El presidente Trump es la encarnación de la codicia desenfrenada y la supremacía racial; una combinación letal que conduce inexorablemente al fascismo. Millones de estadounidenses ya están sufriendo los efectos de este fascismo invasivo a través de la pérdida de atención médica, vivienda y movilidad social ascendente. Este fascismo invasivo también pone de relieve el espectro de la guerra.

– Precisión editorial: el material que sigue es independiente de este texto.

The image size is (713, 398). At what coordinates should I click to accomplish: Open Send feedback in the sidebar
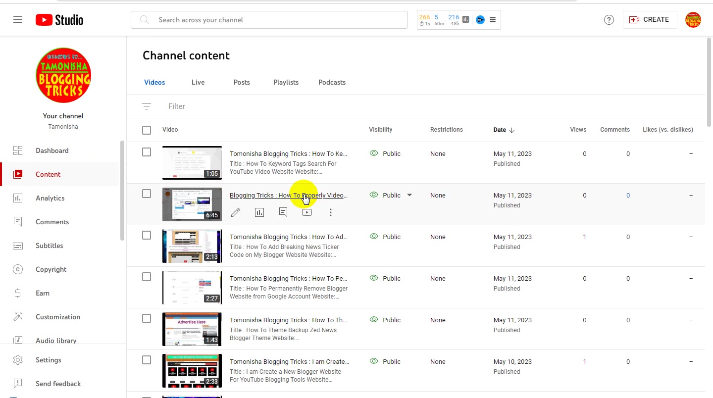[58, 384]
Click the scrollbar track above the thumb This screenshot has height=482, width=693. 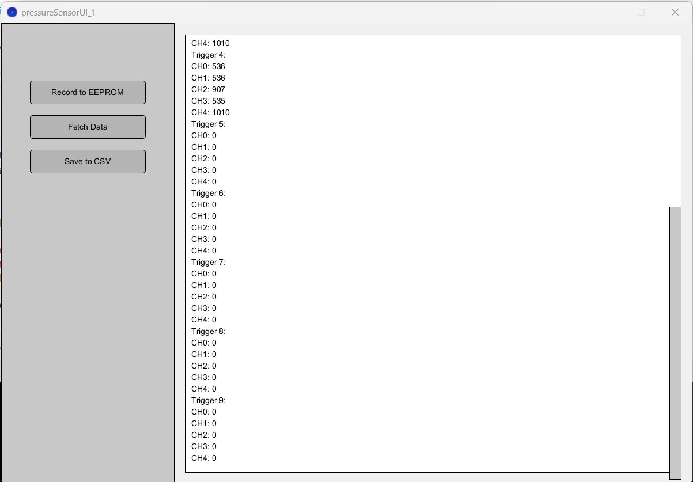[x=675, y=121]
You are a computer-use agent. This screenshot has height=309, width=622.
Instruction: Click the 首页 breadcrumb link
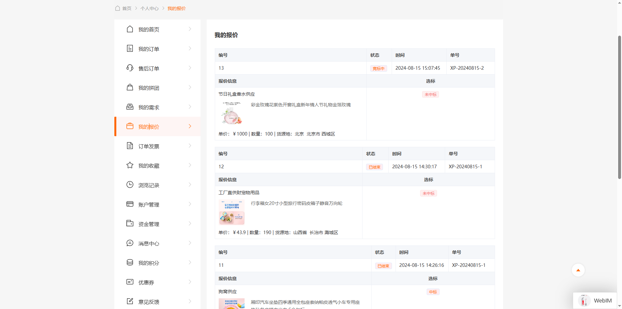pos(127,8)
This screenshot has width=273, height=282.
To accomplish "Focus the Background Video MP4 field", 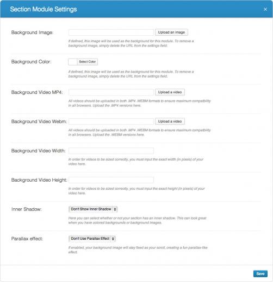I will [111, 92].
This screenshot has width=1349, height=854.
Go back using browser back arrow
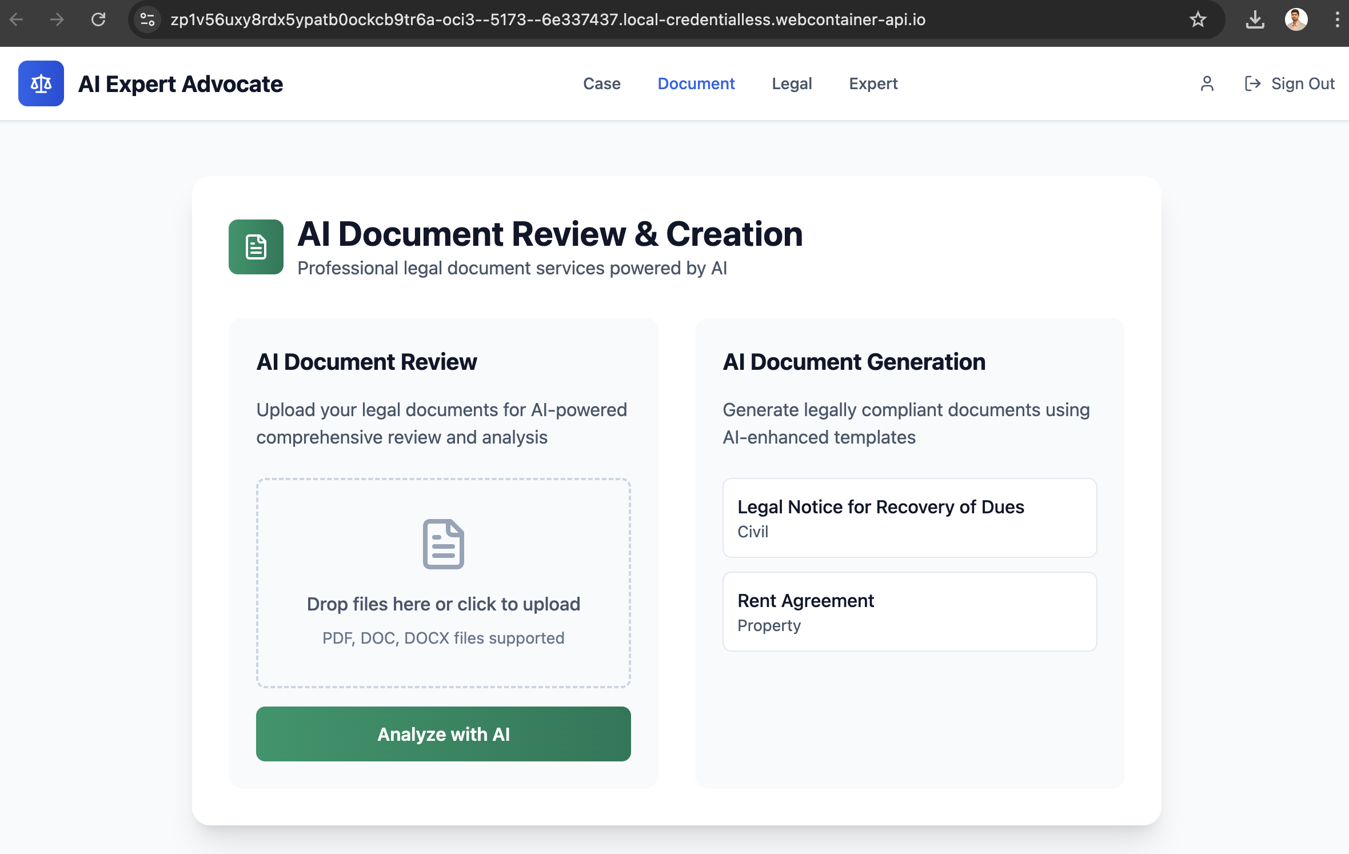coord(17,19)
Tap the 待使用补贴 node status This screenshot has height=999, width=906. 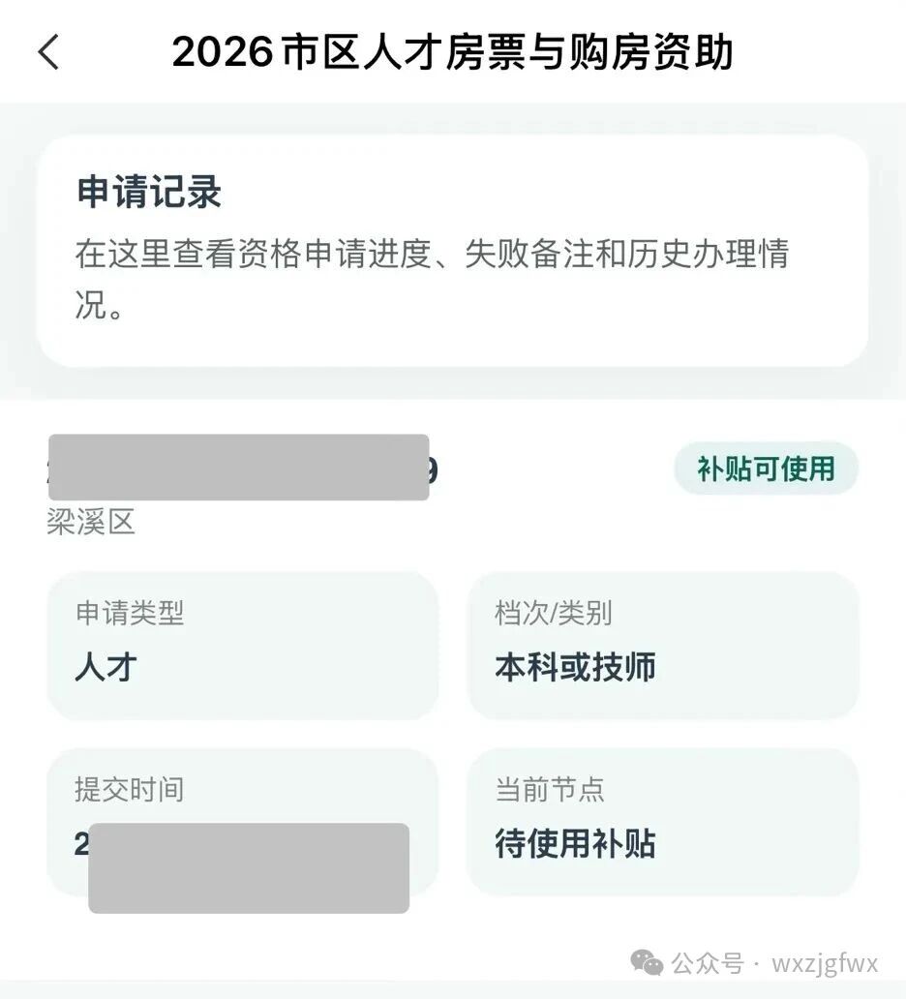point(575,844)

Para vencer al fascismo —y cualquier descripción que yo pueda ofrecer aquí no hará justicia al daño que este causará a las fibras de nuestra nación si logra imponerse—, debemos actuar. Especialmente por aquellas personas señaladas como objetivo de la persecución necesaria para que los fascistas puedan tener un chivo expiatorio con el cual implementar sus políticas represivas.
El fascismo, tal como lo estamos presenciando en los EE. UU., es la confluencia de los elementos más corruptos de la élite de poder, unidos en su búsqueda de una riqueza extrema y de placeres ilícitos.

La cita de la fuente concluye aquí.